Jour 5 : Notre chat explore le cabinet du vétérinaire en apparence indifférent à notre inquiétude. Le félin renifle un stéthoscope puis inspecte l’écran de l’ordinateur sur lequel est affiché son dossier vétérinaire. La décontraction et la vivacité du chat sont plutôt de bon augure. Pourquoi s’en faire alors? Pourtant avant-hier il n’allait pas fort, nous obligeant toutes affaires cessantes, à consulter un vétérinaire. Aujourd’hui on revient pour le bilan de santé du félidé domesticus. Retour du véto dans le cabinet. Souriant, rassurant, bilan de santé triomphant à la main, il nous annonce, pince-sans-rire, que notre European Shorthair, a attrapé un Coronavirus léger. Rien de grave. Juste une pathologie bénigne et fréquente chez l’espèce féline. Faudra t-il le vacciner ou le mettre en quarantaine? Non pas la peine. Une cure de probiotiques devrait suffire à régler ses problèmes intestinaux.

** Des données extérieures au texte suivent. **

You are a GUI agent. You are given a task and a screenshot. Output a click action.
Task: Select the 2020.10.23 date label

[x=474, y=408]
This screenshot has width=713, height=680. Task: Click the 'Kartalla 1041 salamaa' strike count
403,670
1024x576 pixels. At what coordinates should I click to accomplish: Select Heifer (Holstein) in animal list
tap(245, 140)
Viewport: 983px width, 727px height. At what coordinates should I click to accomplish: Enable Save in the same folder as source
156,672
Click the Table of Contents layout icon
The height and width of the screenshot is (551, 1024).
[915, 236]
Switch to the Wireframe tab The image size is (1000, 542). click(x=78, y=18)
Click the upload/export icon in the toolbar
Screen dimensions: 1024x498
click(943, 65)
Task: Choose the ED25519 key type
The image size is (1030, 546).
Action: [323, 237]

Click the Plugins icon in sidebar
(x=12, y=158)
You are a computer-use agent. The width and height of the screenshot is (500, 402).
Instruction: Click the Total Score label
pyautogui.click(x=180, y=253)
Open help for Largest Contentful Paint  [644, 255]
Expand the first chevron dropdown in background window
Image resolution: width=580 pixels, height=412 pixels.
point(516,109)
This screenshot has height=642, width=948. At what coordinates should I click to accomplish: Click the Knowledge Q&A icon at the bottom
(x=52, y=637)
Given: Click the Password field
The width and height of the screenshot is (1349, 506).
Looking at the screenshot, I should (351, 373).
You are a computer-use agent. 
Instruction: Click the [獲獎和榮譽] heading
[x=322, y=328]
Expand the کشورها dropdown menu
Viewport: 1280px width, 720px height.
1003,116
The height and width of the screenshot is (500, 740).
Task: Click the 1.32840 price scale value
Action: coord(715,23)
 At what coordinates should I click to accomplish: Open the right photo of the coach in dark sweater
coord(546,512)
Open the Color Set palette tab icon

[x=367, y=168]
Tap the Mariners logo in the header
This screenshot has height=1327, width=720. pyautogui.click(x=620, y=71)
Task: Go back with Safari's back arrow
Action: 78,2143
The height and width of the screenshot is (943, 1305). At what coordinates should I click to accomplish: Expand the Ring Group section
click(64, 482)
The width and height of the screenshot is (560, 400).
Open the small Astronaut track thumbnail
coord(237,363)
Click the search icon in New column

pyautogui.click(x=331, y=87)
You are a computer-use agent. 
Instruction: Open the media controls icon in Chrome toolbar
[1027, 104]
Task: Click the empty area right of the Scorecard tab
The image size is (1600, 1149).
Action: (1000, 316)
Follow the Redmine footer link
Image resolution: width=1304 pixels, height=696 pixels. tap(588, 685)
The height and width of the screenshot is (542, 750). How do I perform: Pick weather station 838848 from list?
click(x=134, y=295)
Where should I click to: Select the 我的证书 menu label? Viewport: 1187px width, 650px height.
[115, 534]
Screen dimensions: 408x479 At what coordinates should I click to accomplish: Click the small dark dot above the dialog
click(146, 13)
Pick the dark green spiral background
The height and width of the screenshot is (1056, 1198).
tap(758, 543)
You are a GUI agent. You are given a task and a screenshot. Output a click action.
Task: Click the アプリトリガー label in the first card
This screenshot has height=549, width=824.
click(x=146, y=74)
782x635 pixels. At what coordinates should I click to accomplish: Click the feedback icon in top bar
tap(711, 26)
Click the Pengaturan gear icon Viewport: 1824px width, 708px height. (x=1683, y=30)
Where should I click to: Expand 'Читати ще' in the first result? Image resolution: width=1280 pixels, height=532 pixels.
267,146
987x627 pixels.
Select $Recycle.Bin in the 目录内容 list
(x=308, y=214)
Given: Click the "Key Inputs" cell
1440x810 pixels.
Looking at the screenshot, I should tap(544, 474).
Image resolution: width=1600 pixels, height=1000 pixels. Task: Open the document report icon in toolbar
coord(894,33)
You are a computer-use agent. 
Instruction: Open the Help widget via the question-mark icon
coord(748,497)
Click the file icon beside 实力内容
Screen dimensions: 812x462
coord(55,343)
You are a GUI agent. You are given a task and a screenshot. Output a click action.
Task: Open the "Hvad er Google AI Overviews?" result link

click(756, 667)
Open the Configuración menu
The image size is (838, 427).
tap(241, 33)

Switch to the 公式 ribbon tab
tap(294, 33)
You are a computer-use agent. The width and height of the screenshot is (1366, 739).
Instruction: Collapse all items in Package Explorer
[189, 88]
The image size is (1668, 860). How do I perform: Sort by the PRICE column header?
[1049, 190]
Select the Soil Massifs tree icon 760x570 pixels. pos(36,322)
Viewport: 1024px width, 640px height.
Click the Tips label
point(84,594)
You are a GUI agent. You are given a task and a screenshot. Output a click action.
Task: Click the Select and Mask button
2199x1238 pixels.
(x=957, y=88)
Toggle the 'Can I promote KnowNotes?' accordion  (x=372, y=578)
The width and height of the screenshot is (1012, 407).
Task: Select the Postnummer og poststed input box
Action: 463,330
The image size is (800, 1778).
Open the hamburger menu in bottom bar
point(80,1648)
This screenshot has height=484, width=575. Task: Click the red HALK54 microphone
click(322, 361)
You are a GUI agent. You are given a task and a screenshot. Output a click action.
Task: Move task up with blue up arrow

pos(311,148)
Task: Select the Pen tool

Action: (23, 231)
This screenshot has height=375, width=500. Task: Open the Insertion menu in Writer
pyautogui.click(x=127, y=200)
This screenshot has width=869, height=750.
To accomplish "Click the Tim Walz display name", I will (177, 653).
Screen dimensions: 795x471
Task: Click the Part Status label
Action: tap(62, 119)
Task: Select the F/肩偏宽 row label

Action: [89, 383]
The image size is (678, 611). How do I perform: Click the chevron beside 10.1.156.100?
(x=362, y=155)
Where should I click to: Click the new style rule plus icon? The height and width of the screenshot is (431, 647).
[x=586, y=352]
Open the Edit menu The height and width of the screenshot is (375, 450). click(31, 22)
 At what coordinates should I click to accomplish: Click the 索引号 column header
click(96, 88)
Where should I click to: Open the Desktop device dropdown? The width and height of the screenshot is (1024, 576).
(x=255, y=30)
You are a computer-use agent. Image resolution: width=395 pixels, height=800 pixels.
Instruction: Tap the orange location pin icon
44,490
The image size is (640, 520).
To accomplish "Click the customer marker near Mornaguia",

Jour 6 : Jour de la Fête Nationale. J’ouvre mon agenda à la date du 14 juillet. Je n’ai rien prévu aujourd’hui. Mon esprit divague. Je pense étrangement à Louis Capet, qui a écrit RIEN dans son journal du 14 juillet. Je ne suis pas roi et je ne suis pas marié à Marie-Antoinette. Donc a priori, rien à craindre. Mais on ne sait jamais. J’allume la télé sur une chaîne d’info en continu. Ça ira. Les Champs-Elysées sont revêtus de vert kaki et on n’annonce aucune venue de sans-culottes.
Jour 7 : Jour de pluie et ses rideaux d’eau, balayés par un vent tumultueux qui s’engouffre en mugissant par delà les parapets, les rues et ruelles, gonflant les toiles et échevelant les arbres, je me fraie un chemin au corps-à-corps avec les éléments. Visage aspergé, transi-trempé, j’entre enfin dans la station de métro. J’éternue. Un rhume estival me guette.